(Rows of pointing data)
----
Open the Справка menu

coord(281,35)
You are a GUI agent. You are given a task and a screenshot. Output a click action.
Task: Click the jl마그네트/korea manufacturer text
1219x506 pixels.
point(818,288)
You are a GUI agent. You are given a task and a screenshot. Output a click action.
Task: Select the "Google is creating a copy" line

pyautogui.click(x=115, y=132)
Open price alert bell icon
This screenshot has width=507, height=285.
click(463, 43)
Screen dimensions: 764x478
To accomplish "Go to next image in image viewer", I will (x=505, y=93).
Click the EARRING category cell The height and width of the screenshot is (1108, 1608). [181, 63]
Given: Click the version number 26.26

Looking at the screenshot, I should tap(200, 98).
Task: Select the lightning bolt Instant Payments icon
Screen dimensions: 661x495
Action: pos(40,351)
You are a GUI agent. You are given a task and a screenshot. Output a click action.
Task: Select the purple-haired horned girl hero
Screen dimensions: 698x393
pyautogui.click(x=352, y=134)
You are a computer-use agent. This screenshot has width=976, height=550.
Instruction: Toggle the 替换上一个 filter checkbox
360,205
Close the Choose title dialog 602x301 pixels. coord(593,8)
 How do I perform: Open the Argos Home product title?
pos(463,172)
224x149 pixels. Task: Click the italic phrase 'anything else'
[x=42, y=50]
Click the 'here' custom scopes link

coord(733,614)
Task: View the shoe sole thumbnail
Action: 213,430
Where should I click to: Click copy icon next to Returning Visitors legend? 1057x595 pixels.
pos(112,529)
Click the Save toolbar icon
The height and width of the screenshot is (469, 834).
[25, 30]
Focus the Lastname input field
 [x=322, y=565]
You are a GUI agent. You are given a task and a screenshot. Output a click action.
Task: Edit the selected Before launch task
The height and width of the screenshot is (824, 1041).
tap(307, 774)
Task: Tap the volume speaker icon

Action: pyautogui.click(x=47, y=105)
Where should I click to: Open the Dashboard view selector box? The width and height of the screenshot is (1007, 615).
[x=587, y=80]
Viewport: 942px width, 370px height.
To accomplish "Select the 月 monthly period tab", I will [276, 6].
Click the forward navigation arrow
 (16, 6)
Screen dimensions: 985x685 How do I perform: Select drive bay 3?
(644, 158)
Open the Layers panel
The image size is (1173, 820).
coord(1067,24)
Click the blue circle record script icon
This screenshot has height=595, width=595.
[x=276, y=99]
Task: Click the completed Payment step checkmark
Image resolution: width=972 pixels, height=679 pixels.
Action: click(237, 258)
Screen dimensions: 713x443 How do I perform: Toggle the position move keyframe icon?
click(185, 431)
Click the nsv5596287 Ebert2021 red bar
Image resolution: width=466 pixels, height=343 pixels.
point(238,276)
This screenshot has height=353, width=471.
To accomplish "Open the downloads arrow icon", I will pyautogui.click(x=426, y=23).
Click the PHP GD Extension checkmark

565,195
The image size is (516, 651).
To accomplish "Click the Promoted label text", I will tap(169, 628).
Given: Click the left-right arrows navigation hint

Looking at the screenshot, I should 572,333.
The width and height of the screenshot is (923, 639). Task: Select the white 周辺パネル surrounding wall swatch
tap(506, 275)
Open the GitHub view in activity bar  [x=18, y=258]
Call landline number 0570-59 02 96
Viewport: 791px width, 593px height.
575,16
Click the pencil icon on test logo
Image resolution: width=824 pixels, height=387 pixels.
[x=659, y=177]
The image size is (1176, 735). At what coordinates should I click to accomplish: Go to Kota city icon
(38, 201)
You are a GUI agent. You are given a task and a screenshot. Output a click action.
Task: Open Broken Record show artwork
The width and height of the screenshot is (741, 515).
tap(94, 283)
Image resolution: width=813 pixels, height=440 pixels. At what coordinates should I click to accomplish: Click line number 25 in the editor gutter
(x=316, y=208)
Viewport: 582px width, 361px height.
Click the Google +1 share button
----
WHAT IS ASKED
Reproduce every one of the rows above verbatim, without any alteration.

REPLY
Open the Справка menu

coord(281,35)
You are a GUI agent. You are given a task and a screenshot. Output a click action.
Task: Click the jl마그네트/korea manufacturer text
1219x506 pixels.
point(818,288)
You are a GUI agent. You are given a task and a screenshot. Output a click action.
Task: Select the "Google is creating a copy" line

pyautogui.click(x=115, y=132)
Open price alert bell icon
This screenshot has width=507, height=285.
click(463, 43)
Screen dimensions: 764x478
To accomplish "Go to next image in image viewer", I will (x=505, y=93).
Click the EARRING category cell The height and width of the screenshot is (1108, 1608). [181, 63]
Given: Click the version number 26.26

Looking at the screenshot, I should tap(200, 98).
Task: Select the lightning bolt Instant Payments icon
Screen dimensions: 661x495
Action: pos(40,351)
You are a GUI agent. You are given a task and a screenshot. Output a click action.
Task: Select the purple-haired horned girl hero
Screen dimensions: 698x393
pyautogui.click(x=352, y=134)
You are a computer-use agent. This screenshot has width=976, height=550.
Instruction: Toggle the 替换上一个 filter checkbox
360,205
Close the Choose title dialog 602x301 pixels. coord(593,8)
 How do I perform: Open the Argos Home product title?
pos(463,172)
224x149 pixels. Task: Click the italic phrase 'anything else'
[x=42, y=50]
Click the 'here' custom scopes link

coord(733,614)
Task: View the shoe sole thumbnail
Action: 213,430
Where should I click to: Click copy icon next to Returning Visitors legend? 1057x595 pixels.
pos(112,529)
Click the Save toolbar icon
The height and width of the screenshot is (469, 834).
[25, 30]
Focus the Lastname input field
 [x=322, y=565]
You are a GUI agent. You are given a task and a screenshot. Output a click action.
Task: Edit the selected Before launch task
The height and width of the screenshot is (824, 1041).
tap(307, 774)
Task: Tap the volume speaker icon

Action: pyautogui.click(x=47, y=105)
Where should I click to: Open the Dashboard view selector box? The width and height of the screenshot is (1007, 615).
[x=587, y=80]
Viewport: 942px width, 370px height.
To accomplish "Select the 月 monthly period tab", I will [276, 6].
Click the forward navigation arrow
 (16, 6)
Screen dimensions: 985x685 How do I perform: Select drive bay 3?
(644, 158)
Open the Layers panel
The image size is (1173, 820).
coord(1067,24)
Click the blue circle record script icon
This screenshot has height=595, width=595.
[x=276, y=99]
Task: Click the completed Payment step checkmark
Image resolution: width=972 pixels, height=679 pixels.
Action: click(237, 258)
Screen dimensions: 713x443 How do I perform: Toggle the position move keyframe icon?
click(185, 431)
Click the nsv5596287 Ebert2021 red bar
Image resolution: width=466 pixels, height=343 pixels.
point(238,276)
This screenshot has height=353, width=471.
To accomplish "Open the downloads arrow icon", I will pyautogui.click(x=426, y=23).
Click the PHP GD Extension checkmark

565,195
The image size is (516, 651).
To accomplish "Click the Promoted label text", I will tap(169, 628).
Given: Click the left-right arrows navigation hint

Looking at the screenshot, I should 572,333.
The width and height of the screenshot is (923, 639). Task: Select the white 周辺パネル surrounding wall swatch
tap(506, 275)
Open the GitHub view in activity bar  [x=18, y=258]
Call landline number 0570-59 02 96
Viewport: 791px width, 593px height.
575,16
Click the pencil icon on test logo
Image resolution: width=824 pixels, height=387 pixels.
[x=659, y=177]
The image size is (1176, 735). At what coordinates should I click to accomplish: Go to Kota city icon
(38, 201)
You are a GUI agent. You are given a task and a screenshot. Output a click action.
Task: Open Broken Record show artwork
The width and height of the screenshot is (741, 515).
tap(94, 283)
Image resolution: width=813 pixels, height=440 pixels. At what coordinates should I click to accomplish: Click line number 25 in the editor gutter
(x=316, y=208)
Viewport: 582px width, 361px height.
Click the Google +1 share button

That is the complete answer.